• Parts of the exercise:
(1) Does each statement below agree with the text on Simlapal CD block? Answer yes or no for (a), (b) and (c), and quote the text's deciding words exactly. (a) In 2013-14, agricultural labourers made up more than half of the persons engaged in agriculture in the block. (b) The Backward Regions Grant Fund was created by the Government of West Bengal. (c) In 2013-14, the block had offices of 6 gramin banks.
(2) In the text on Simlapal CD block, turn the paragraph beginning "In 2013-14, the total area irrigated" into a short list that keeps its main figures.
(3) Reproduce word for word the part of the text on Simlapal CD block from "In 2003-04 net" up to and including "pulses and mustard.".

• Text for analysis:
--------

In 2013-14, persons engaged in agriculture in Simlapal CD block could be classified as follows: bargadars 5.62%, patta (document) holders 17.78%, small farmers (possessing land between 1 and 2 hectares) 5.85%, marginal farmers (possessing land up to 1 hectare) 18.27% and agricultural labourers 52.48%.

In 2003-04 net area sown Simlapal CD block was 11,282 hectares and the area in which more than one crop was grown was 10,075 hectares.

In 2013-14, the total area irrigated in Simlapal CD block was 19,144 hectares, out of which 11,853 hectares was by canal water, 1,790 hectares by tank water, 1,120 hectares by river lift irrigation, 116 hectares by deep tubewell, 2,400 hectares by shallow tubewell, 45 hectares by open dug wells and 1,820 hectares by other methods.

In 2013-14, Simlapal CD block produced 99,087 tonnes of Aman paddy, the main winter crop, from 34,047 hectares, 181 tonnes of Aus paddy from 65 hectares, 3,290 tonnes of Boro paddy from 1,239 hectares, 237 tonnes of wheat from 105 hectares and 40,671,000 tonnes of potatoes from 2,214 hectares. It also produced maize, pulses and mustard.

===Handloom and pottery industries===
The handloom industry engages the largest number of persons in the non-farm sector and hence is important in Bankura district. The handloom industry is well established in all the CD blocks of the district and includes the famous Baluchari saris. In 2004-05 Simlapal CD, block had 507 looms in operation.

Bankura district is famous for the artistic excellence of its pottery products that include the famous Bankura horse. The range of pottery products is categorised as follows: domestic utilities, terracotta and other decorative items and roofing tiles and other heavy pottery items. Around 3,200 families were involved in pottery making in the district in 2002. 20 families were involved in Simlipal CD block.

===Banking===
In 2013-14, Simlapal CD block had offices of 6 commercial banks and 4 gramin banks.

===Backward Regions Grant Fund===
The Bankura district is listed as a backward region and receives financial support from the Backward Regions Grant Fund. The fund, created by the Government of India, is designed to redress regional imbalances in development. As of 2012, 272 districts across the country were listed under this scheme. The list includes 11 districts of West Bengal.

==Transport==
In 2013-14, Simlapal CD block had 10 originating/ terminating bus routes. The nearest railway station is 42 km from the CD block headquarters.

--------

• Input data:
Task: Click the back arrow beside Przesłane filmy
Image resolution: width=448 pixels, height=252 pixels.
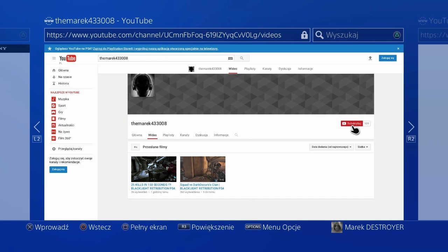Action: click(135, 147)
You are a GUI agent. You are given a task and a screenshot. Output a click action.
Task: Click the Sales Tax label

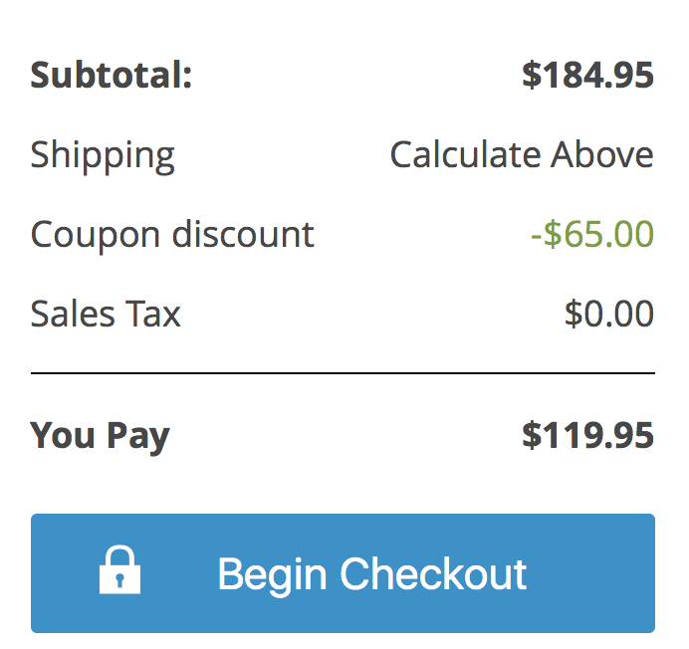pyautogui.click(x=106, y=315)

--------

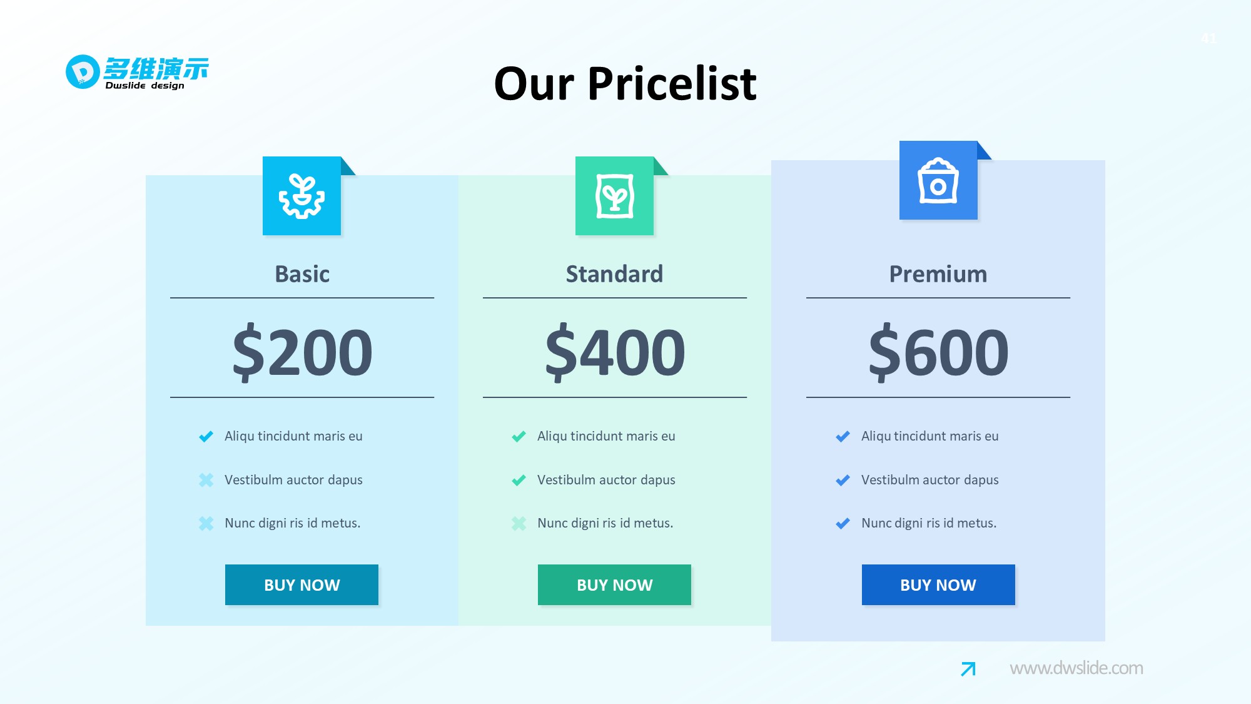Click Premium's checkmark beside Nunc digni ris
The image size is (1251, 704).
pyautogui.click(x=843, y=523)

--------

• Answer section:
(1)
(a) Yes: "agricultural labourers 52.48%"
(b) No: "The fund, created by the Government of India"
(c) No: "Simlapal CD block had offices of 6 commercial banks and 4 gramin banks"

(2)
Total irrigated area in Simlapal CD block, 2013-14: 19,144 hectares
- Canal water: 11,853 ha
- Shallow tubewell: 2,400 ha
- Other methods: 1,820 ha
- Tank water: 1,790 ha
- River lift irrigation: 1,120 ha
- Deep tubewell: 116 ha
- Open dug wells: 45 ha

(3)
In 2003-04 net area sown Simlapal CD block was 11,282 hectares and the area in which more than one crop was grown was 10,075 hectares.

In 2013-14, the total area irrigated in Simlapal CD block was 19,144 hectares, out of which 11,853 hectares was by canal water, 1,790 hectares by tank water, 1,120 hectares by river lift irrigation, 116 hectares by deep tubewell, 2,400 hectares by shallow tubewell, 45 hectares by open dug wells and 1,820 hectares by other methods.

In 2013-14, Simlapal CD block produced 99,087 tonnes of Aman paddy, the main winter crop, from 34,047 hectares, 181 tonnes of Aus paddy from 65 hectares, 3,290 tonnes of Boro paddy from 1,239 hectares, 237 tonnes of wheat from 105 hectares and 40,671,000 tonnes of potatoes from 2,214 hectares. It also produced maize, pulses and mustard.